TASK GOAL: Only the lines from the one holding "The height and" through the end of the records below are to be reproduced exactly, and pictures are to be omitted.

EXERCISE INPUTS:
■ ■ ■

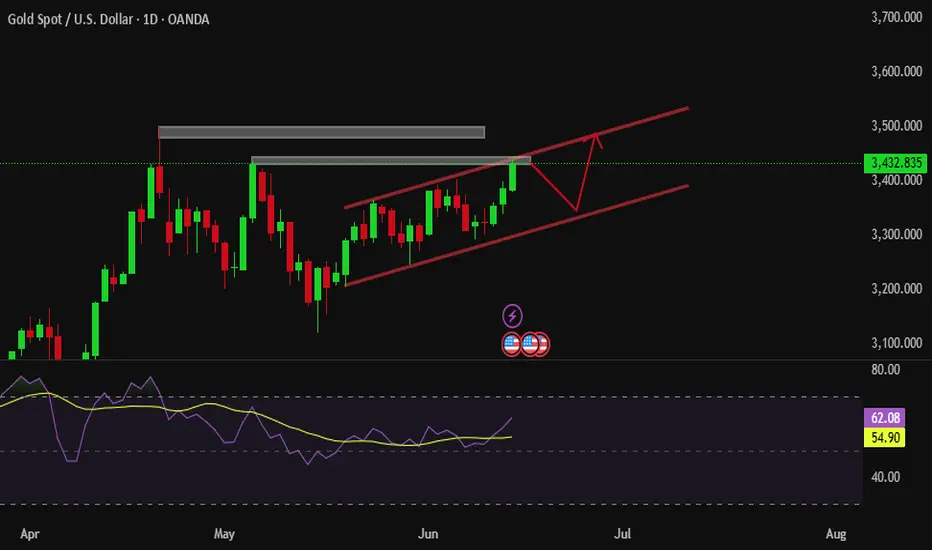This screenshot has width=932, height=550.
Task: Open the leftmost US flag economic event
Action: [511, 344]
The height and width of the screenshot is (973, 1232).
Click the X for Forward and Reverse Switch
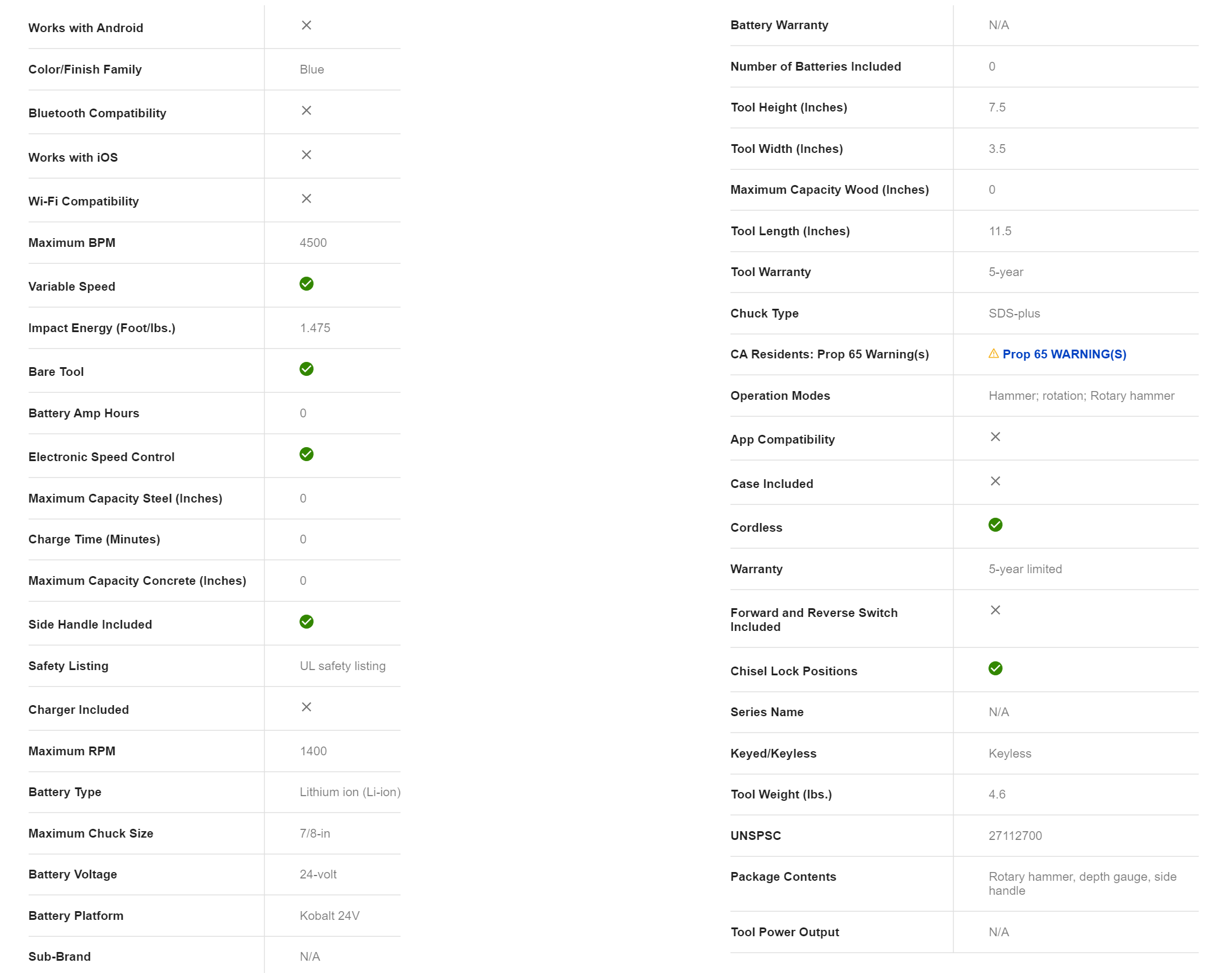pyautogui.click(x=995, y=610)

■ ■ ■

RESULT OF THE TASK:
The height and width of the screenshot is (973, 1232).
Click the X for Forward and Reverse Switch
pyautogui.click(x=995, y=610)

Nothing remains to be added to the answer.